**What to produce:** Determine how many lines in the records hold the word "calendar". Return the number alone.

**Dataset extract:**
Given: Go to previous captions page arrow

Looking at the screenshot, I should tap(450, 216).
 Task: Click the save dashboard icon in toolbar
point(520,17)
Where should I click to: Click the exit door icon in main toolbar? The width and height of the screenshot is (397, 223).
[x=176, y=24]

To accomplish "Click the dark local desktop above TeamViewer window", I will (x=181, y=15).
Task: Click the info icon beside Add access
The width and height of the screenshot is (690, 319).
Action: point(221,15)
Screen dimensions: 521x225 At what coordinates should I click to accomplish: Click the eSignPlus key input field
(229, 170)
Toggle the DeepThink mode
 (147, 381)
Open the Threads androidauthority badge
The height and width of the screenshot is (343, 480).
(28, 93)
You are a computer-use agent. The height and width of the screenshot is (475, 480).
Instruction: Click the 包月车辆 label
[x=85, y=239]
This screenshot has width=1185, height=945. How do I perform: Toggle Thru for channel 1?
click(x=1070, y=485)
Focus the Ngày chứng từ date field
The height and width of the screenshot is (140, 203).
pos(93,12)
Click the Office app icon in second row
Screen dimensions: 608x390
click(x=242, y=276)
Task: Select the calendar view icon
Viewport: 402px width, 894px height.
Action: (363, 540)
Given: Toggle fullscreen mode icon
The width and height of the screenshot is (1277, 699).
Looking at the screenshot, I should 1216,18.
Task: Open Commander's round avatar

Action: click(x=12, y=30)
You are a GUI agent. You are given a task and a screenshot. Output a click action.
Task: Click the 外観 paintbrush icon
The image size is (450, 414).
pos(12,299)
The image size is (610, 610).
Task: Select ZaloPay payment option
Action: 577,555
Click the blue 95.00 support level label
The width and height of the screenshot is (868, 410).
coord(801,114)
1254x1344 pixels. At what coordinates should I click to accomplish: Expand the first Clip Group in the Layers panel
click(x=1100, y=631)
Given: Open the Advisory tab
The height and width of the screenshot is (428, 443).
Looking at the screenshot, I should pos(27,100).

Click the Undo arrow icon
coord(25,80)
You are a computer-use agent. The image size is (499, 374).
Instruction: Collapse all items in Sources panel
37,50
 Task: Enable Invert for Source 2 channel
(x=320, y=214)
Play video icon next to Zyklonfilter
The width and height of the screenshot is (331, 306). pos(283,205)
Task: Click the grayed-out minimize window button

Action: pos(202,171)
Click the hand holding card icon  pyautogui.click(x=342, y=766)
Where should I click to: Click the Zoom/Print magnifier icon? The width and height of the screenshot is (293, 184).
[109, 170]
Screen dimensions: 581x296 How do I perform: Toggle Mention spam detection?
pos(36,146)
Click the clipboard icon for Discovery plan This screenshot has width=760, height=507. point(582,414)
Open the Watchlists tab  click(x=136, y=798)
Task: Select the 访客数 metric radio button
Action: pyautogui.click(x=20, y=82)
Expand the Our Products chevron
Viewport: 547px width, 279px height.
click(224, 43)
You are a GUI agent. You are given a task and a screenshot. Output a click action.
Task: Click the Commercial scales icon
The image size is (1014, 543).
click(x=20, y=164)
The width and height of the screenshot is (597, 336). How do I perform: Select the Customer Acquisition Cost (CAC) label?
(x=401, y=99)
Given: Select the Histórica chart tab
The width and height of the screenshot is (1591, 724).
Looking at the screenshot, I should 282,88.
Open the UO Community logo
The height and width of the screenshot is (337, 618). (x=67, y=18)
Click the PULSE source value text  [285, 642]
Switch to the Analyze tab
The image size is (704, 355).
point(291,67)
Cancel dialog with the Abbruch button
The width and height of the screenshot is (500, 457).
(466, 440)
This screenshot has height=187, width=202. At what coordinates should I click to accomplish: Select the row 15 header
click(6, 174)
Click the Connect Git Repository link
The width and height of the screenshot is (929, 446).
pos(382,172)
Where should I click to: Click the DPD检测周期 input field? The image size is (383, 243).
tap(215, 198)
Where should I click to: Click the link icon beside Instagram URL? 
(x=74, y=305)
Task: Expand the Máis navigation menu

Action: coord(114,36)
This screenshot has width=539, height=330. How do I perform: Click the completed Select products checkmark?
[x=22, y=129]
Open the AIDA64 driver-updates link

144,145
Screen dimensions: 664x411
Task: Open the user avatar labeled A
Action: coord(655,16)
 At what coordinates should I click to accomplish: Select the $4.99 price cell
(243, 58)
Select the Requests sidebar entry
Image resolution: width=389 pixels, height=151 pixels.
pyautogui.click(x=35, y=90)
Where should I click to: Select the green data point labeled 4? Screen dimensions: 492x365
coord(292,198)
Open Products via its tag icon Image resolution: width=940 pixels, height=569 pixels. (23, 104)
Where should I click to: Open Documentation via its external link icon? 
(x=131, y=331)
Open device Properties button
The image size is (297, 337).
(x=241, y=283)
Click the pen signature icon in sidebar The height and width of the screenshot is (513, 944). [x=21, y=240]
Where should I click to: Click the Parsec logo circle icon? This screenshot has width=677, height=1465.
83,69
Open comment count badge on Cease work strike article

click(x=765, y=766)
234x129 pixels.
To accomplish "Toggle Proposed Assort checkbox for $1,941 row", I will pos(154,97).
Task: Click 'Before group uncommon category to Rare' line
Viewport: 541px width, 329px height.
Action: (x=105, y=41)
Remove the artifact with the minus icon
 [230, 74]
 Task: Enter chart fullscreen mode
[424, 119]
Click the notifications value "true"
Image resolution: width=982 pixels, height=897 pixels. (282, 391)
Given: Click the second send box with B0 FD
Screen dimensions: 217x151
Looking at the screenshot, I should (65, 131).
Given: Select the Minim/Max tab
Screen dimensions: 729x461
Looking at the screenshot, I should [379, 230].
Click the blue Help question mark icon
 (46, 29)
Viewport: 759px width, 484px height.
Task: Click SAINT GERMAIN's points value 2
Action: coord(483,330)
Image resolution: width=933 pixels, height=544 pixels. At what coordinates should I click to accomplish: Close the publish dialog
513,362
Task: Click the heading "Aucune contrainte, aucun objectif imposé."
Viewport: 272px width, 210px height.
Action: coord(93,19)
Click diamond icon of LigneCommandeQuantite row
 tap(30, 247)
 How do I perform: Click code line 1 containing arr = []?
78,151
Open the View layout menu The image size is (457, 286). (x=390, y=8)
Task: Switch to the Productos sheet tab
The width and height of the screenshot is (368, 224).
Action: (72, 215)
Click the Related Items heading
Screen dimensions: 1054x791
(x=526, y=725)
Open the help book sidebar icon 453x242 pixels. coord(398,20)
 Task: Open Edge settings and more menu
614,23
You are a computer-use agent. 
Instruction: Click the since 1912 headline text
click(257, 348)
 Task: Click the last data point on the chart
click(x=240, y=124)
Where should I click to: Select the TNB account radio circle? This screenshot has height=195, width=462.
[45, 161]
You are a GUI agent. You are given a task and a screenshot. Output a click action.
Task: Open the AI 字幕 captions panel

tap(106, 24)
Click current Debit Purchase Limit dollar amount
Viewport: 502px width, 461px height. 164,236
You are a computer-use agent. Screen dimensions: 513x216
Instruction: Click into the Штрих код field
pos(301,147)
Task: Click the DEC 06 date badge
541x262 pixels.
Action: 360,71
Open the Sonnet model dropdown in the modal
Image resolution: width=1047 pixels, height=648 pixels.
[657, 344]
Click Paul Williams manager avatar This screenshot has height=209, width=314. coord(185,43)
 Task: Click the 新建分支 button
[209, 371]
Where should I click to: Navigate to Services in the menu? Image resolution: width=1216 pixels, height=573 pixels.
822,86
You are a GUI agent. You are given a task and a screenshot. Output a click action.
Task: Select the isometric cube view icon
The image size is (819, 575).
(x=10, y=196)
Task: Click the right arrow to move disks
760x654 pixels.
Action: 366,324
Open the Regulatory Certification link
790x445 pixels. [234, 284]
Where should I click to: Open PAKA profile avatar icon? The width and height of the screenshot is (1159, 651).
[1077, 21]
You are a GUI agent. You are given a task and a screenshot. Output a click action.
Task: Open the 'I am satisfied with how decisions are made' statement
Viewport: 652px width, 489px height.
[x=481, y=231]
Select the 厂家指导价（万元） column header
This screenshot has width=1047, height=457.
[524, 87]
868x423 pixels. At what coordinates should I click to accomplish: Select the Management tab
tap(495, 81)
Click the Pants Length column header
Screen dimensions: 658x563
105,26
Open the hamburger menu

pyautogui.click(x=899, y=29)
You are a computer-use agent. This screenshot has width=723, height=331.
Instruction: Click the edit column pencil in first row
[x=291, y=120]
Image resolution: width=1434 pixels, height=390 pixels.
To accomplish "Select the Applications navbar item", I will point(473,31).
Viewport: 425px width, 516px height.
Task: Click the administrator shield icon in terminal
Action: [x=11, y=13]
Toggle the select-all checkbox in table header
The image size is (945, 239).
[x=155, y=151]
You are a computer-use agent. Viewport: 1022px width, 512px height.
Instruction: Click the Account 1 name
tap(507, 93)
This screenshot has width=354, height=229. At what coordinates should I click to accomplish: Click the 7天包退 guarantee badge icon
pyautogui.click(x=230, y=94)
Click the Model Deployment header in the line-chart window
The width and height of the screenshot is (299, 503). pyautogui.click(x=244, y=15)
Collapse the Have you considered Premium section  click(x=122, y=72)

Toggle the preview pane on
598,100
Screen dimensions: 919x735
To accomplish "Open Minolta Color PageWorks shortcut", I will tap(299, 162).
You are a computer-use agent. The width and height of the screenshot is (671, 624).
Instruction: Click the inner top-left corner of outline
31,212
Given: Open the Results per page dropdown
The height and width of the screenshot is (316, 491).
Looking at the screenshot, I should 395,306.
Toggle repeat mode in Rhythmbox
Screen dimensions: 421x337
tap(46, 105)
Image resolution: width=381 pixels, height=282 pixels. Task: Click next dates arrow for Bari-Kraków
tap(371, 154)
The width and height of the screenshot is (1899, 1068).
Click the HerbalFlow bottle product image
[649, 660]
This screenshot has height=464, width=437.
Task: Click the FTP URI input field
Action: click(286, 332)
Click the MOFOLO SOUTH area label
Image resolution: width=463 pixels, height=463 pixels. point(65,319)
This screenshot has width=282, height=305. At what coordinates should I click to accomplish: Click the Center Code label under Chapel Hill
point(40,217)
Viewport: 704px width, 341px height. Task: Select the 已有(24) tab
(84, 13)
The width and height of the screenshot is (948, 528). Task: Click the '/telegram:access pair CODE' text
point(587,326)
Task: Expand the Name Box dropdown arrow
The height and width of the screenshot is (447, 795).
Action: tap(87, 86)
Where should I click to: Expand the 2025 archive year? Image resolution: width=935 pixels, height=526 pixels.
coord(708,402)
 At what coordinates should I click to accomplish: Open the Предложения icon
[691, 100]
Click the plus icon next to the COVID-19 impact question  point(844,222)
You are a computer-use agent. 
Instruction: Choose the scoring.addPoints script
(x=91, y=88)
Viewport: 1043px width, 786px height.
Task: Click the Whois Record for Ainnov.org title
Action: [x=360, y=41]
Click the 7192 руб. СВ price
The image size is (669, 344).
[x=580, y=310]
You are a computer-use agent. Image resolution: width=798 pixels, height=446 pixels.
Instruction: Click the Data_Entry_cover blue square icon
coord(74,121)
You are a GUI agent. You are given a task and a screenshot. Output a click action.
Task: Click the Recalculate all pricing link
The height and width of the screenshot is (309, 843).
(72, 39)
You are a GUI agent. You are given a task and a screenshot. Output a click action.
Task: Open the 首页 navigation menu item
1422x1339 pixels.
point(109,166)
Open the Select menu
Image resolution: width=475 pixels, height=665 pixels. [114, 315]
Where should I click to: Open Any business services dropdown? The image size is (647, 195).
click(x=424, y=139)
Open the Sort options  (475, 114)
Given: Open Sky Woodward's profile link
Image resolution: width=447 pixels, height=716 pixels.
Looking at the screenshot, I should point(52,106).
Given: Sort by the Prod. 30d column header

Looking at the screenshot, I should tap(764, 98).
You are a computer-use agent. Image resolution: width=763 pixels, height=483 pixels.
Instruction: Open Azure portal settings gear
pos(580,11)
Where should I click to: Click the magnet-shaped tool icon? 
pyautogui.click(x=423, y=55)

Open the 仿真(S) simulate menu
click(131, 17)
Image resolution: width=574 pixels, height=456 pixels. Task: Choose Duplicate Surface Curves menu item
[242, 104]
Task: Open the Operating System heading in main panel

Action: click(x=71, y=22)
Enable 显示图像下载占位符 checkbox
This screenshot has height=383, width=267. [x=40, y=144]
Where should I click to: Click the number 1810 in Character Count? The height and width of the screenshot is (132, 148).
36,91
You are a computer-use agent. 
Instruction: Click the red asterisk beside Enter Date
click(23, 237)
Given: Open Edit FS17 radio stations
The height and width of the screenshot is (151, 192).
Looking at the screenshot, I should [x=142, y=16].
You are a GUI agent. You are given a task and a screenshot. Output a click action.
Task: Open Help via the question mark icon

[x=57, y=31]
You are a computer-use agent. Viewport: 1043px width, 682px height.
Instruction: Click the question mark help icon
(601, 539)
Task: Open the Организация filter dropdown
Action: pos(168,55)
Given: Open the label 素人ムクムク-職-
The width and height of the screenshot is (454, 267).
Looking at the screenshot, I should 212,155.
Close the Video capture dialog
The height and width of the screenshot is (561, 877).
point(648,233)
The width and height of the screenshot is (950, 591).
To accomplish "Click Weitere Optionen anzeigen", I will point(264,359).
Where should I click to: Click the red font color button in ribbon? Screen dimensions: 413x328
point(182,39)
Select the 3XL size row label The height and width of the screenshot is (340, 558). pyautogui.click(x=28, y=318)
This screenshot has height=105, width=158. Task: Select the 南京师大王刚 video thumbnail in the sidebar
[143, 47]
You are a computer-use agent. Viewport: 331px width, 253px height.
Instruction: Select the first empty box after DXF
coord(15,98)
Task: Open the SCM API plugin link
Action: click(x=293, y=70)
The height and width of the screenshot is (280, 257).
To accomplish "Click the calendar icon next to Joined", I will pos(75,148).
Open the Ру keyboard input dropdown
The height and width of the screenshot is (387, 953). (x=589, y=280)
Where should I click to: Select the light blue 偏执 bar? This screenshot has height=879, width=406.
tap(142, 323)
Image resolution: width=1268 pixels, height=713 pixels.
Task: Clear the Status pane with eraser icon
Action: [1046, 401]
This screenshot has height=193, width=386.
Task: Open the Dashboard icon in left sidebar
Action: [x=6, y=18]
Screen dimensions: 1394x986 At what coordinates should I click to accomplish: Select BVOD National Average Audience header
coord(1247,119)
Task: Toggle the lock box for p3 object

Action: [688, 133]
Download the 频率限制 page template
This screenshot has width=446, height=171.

**Written response:** 2